- _Text provided_

The NGCTR-TD incorporates five innovative technologies: advanced wing architecture; an optimized V-tail configuration that reduces trim drag; a non-tilting engine design with a split gearbox, allowing a wider selection of engines and avoiding ground hot gas impingement while providing ground noise reduction; an advanced fly-by-wire control that employs a modular, distributed, and scalable flight control system; and an efficient nacelle design which minimizes drag, improves control, and reduces flapping in VTOL mode by a differential control of nacelle tilting.
In another development, the U.K. Ministry of Defence’s Proteus uncrewed rotorcraft technology demonstrator is expected to make first flight in mid-2025.
In October 2024, Leonardo flew an AW189 together with a remotely-piloted SW-4 Solo RUAS. Leonardo Photo
The three-tonne aircraft will be used to demonstrate advances in autonomy, payload modularity and interchangeability, and develop new rotorcraft technologies, design and manufacturing techniques. The aircraft’s development supports the Royal Navy’s Maritime Aviation Transformation (MATx) strategy, covering the evolution of maritime aviation through 2040.
Proteus draws on knowledge and components from Leonardo’s existing helicopter portfolio and unmanned aircraft systems (UAS) programs to reduce costs and accelerate aircraft development. The design will demonstrate the viability of large UAS in the maritime environment. The modular payload bay is designed to enable flexible mission roles, including the ability to trade fuel for mission payload. Proteus has the ability to plug in specific payloads for different missions.
Leonardo has created a “digital twin” of Proteus to aid development. The digital twin uses AI and machine learning algorithms in a synthetic environment to test, modify and prove capability without live aircraft trials. Leonardo is also experimenting with new digital rotorcraft manufacturing technologies, including 3D printing and low temperature cure composites, which require fewer manufacturing stages in parts production.

- _Given entries_
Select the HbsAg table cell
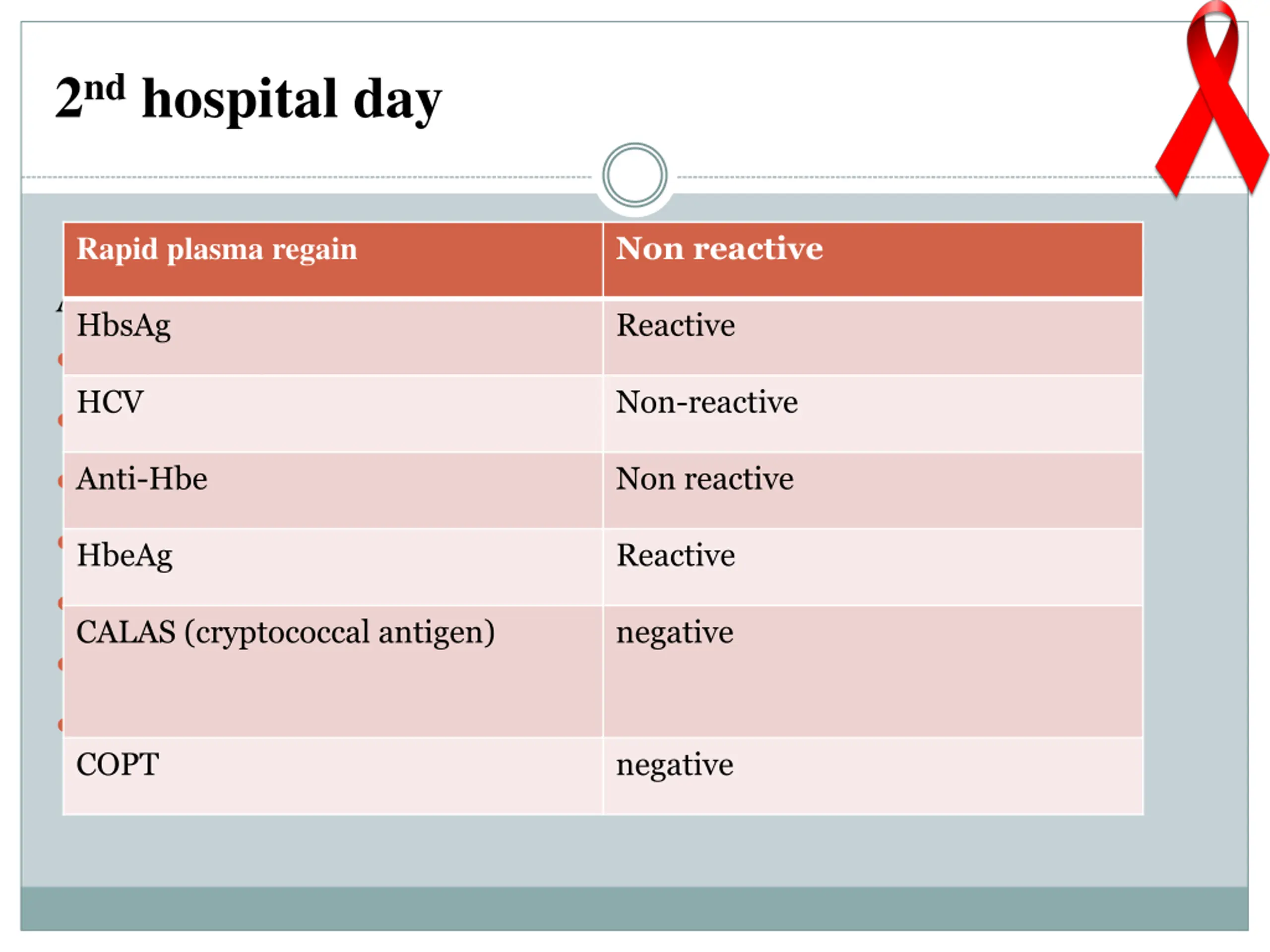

--

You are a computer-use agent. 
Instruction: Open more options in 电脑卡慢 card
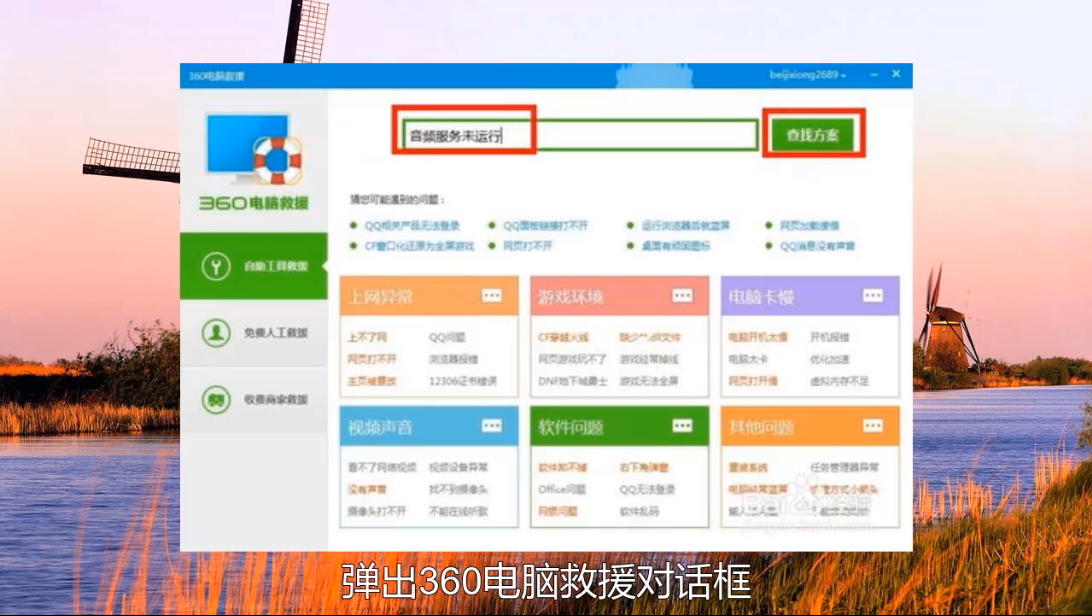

--

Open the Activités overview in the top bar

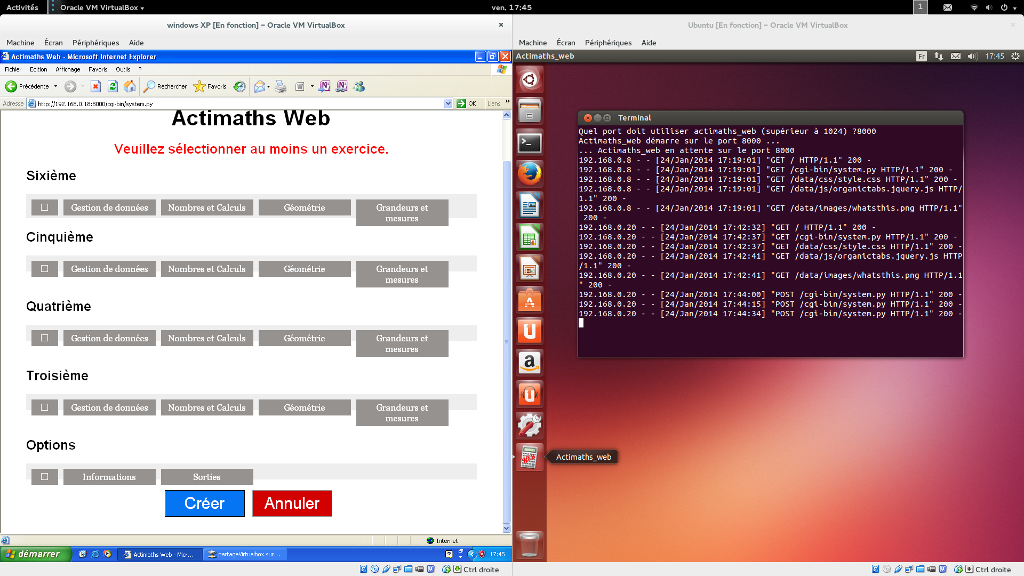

- _The tasks_
**a.** In the passage on rotorcraft technology demonstrators, when is Proteus expected to make its first flight?
**b.** Carry on the passage about the NGCTR-TD and Proteus rotorcraft demonstrators from the point where it stops.
The material above plays no part in the work here.

- _The responses_
**a.** Proteus is expected to make its first flight in mid-2025.

**b.**
Leonardo’s NGCTR Technology Demonstrator goes through ground runs at the manufacturer’s headquarters. Leonardo Photo
The SW-4 Solo Rotorcraft Unmanned Aerial System/Optionally Piloted Helicopter (RUAS/OPH) was a central component of demonstration trials in October 2024 within the MUSHER (Manned/Unmanned System for Helicopter) initiative and the European Manned Unmanned Teaming (e-MUMT) system, funded by the European Union. Launched in 2020, the initiative aims to improve European capacity for operating manned and unmanned aerial platforms in civil, military or mixed environments.
Coordinated by Thales, MUSHER involves industry partners including Leonardo, Airbus Helicopters, Indra, Thales Edisoft Portugal and Space Applications Services. The project’s main goal is to design a scalable European manned-unmanned teaming (MUM-T) system, allowing manned platforms (helicopters) and unmanned aerial vehicles (UAVs) from European forces to interoperate within mission scenarios selected from NATO studies.
From Sept. 30 to Oct. 9, 2024, Leonardo flew an AW189 super medium twin-engine helicopter together with a remotely piloted SW-4 Solo RUAS/OPH technology demonstrator. A safety pilot was aboard the SW-4, but the aircraft was controlled from a workstation aboard the AW189. Simultaneously, Airbus Helicopters successfully accomplished similar activities in France on a helicopter paired to a RUAS. To demonstrate full interoperability, flight trials included joint operations of the AW189 with the Airbus RUAS in France with real-time payload data transfer through satellite connection, as well as interaction between the Leonardo SW-4 Solo and the Airbus helicopter.
Sikorsky continues to prove the utility of its Matrix flight autonomy system. Sikorsky Photo
Sikorsky
In October 2024, Sikorsky flew a Black Hawk on an autonomous fire suppression mission. Using Sikorsky’s Matrix flight autonomy system in conjunction with Rain’s wildfire mission autonomy technology, the helicopter was commanded to take off, identify the location and size of the fire, and then accurately drop water on it from a Bambi Bucket on a 60-foot (18-meter) line while the fire was still in the incipient stage. The demonstration was performed at Sikorsky’s headquarters in Stratford, Connecticut. The flight was performed with a safety pilot in the cockpit, but they did not touch the controls until the flight landed.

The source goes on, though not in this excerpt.